Try it yourself if you'd like. The LinkedIn password file is easy to find online. So are free services that generate hashes, such as this one at sha1-online.com.
Download and unzip the LinkedIn password file, and keep the hash generator open in a browser window.
On the hash-generating Web page, select "SHA-1," the encryption algorithm that LinkedIn used. (EHarmony used the older, weaker MD5 algorithm.)
Plug in your own password. The site will generate the same 40-character hash that LinkedIn used.
Copy everything in the hash AFTER the first five characters — I'll explain why — and search for the shorter 35-character string in the LinkedIn password list.
Yours isn't there? Good — neither was mine.
But if you search for common passwords such as "password," "letmein" or "123456," they're all there.
In fact, those three are listed with "00000" at the beginning of the hash, indicating that the hacker who uploaded the file had already cracked them. To avoid duplication, he marked cracked hashes by replacing the first five characters with a string of zeroes.
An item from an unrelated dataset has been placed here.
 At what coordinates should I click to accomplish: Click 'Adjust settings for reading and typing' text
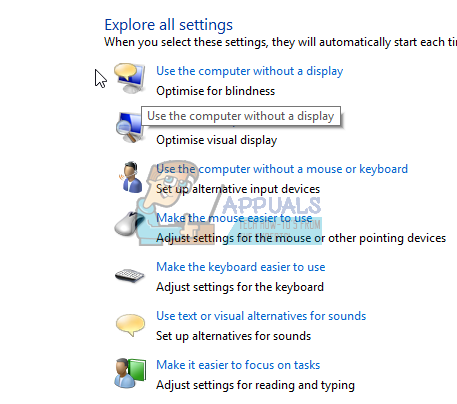[x=255, y=385]

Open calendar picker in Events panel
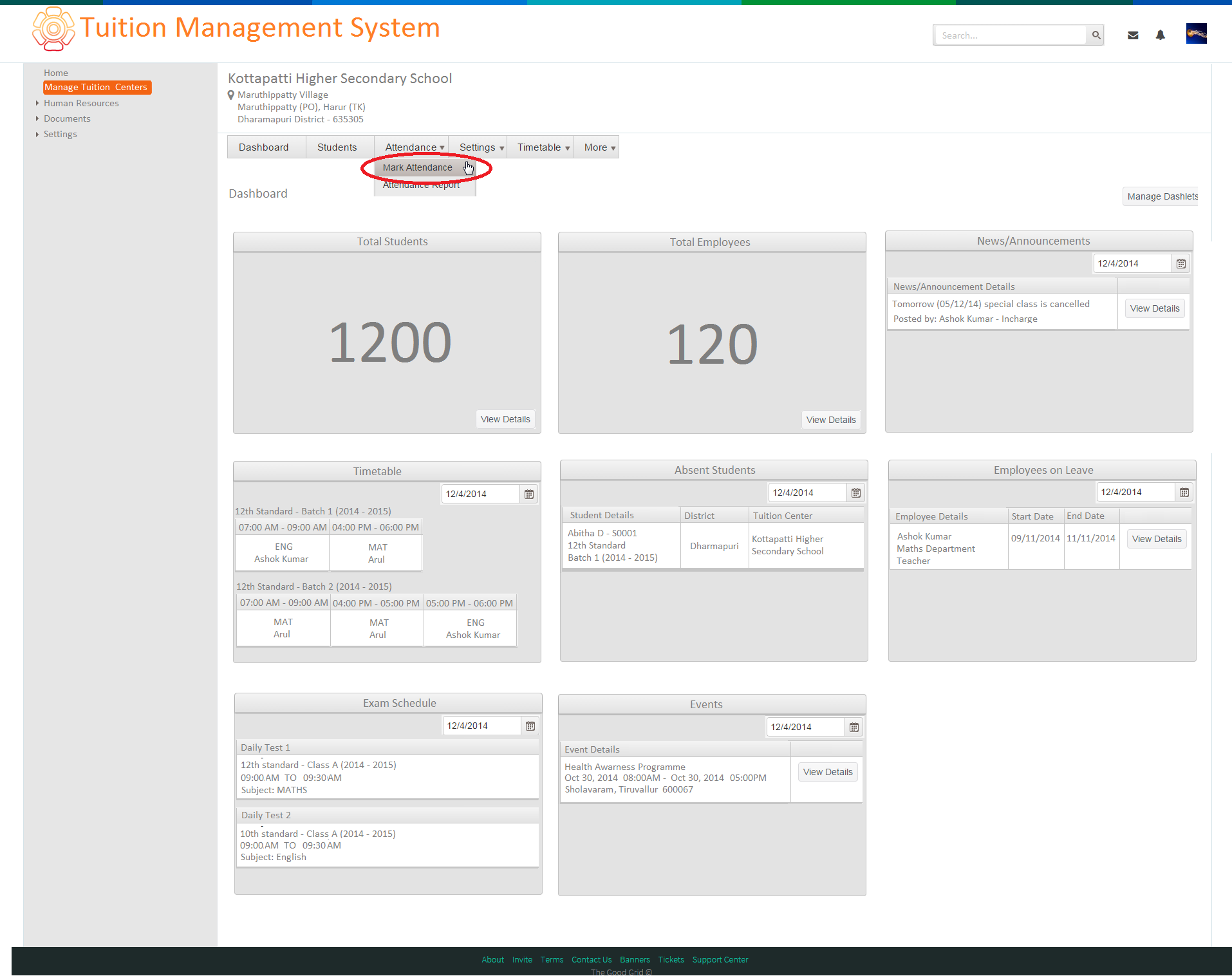(x=854, y=727)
So "5baa61e4c9b93f3f0682250b6cf8331b7ee68fd8," the hash for "password," is listed as "000001e4c9b93f3f0682250b6cf8331b7ee68fd8." The hash for "123456," which is "7c4a8d09ca3762af61e59520943dc26494f8941b," is instead listed as "00000d09ca3762af61e59520943dc26494f8941b."
Why you should always salt your password hashes
It's very difficult to reverse a hash, such as by running "5baa61e4c9b93f3f0682250b6cf8331b7ee68fd8" through some sort of formula to produce "password."
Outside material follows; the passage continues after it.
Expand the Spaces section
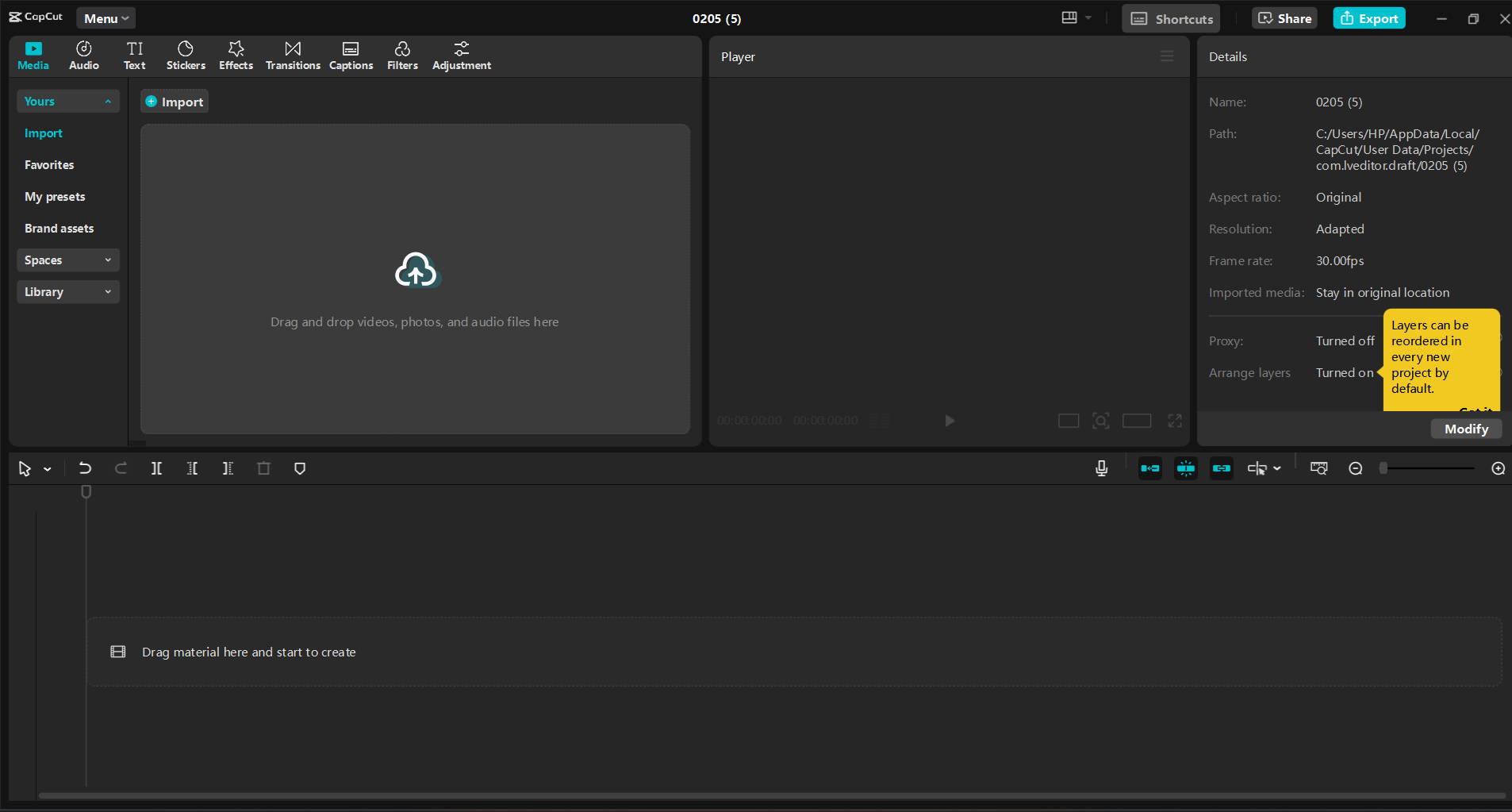The height and width of the screenshot is (812, 1512). [x=67, y=260]
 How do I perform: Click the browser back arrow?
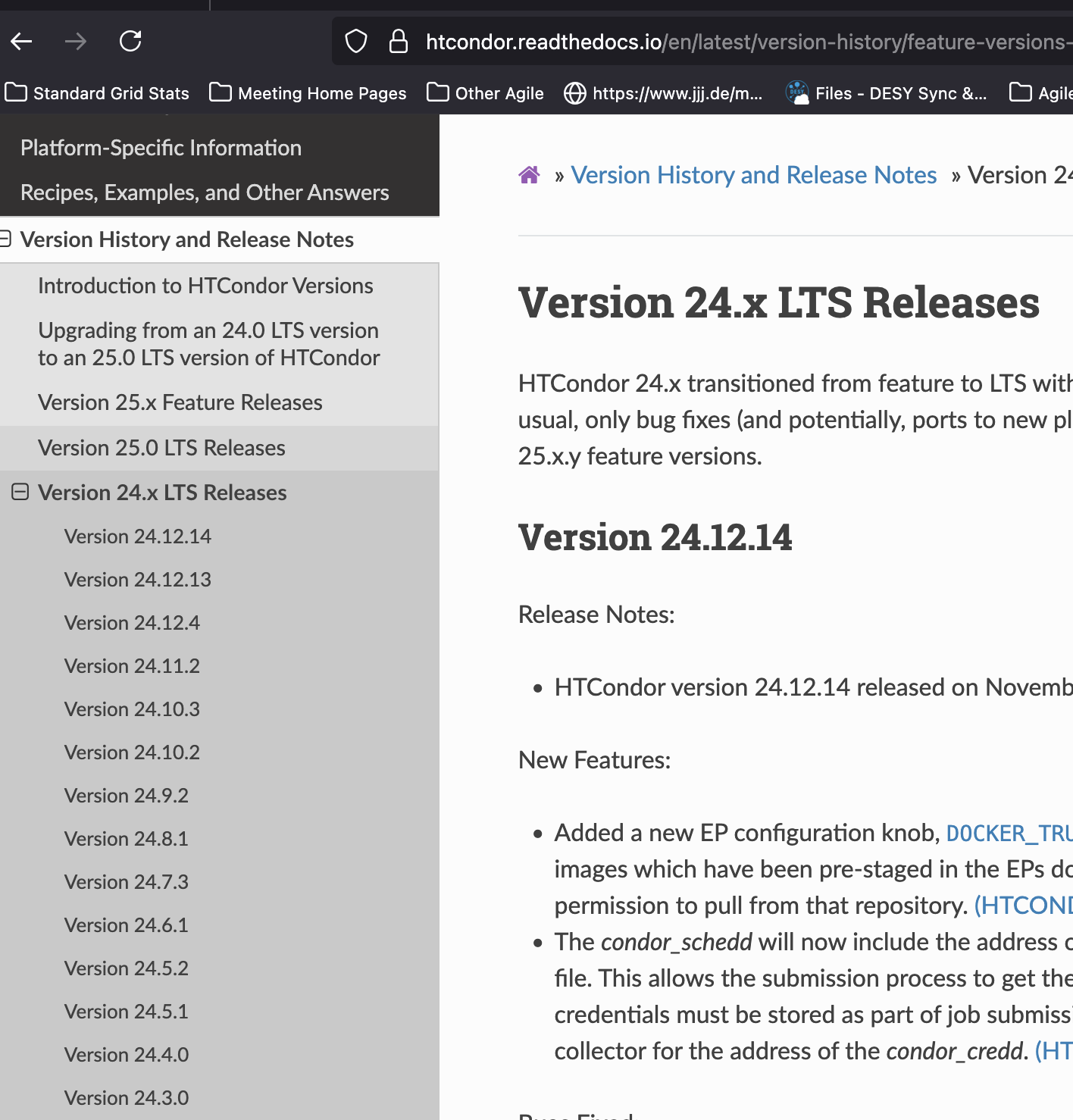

But no one needs to. If you know that "password" will always result in the SHA-1 hash "5baa61e4c9b93f3f0682250b6cf8331b7ee68fd8," all you have to do is look for the latter in a list of password hashes to know that "password" is there.
Every security expert, and every hacker, knows this. That's why hackers keep long lists of pre-computed hashes of common passwords, and why security experts who take their jobs seriously make the extra effort to salt password hashes, dropping extra bits of data into the hash algorithms.
It's also why you should use long passwords comprised of letters, numbers and punctuation marks, because such randomization is unlikely to appear in a pre-computed hash list, and nearly impossible to reverse.
With salting, "password" doesn't always result in "5baa61e4c9b93f3f0682250b6cf8331b7ee68fd8." Instead, it's a different 40-character string — every time.
Any hacker who'd gotten a list of LinkedIn or eHarmony passwords with salted hashes would have found it very difficult to match the hashes to any particular password hash on his pre-computed list.
LinkedIn and eHarmony should have bothered to take the extra step of salting their password hashes years ago.
If they'd done so, millions of people wouldn't be changing their passwords today and worrying about whether their LinkedIn and eHarmony accounts — and any other account with the same usernames and passwords — had been compromised.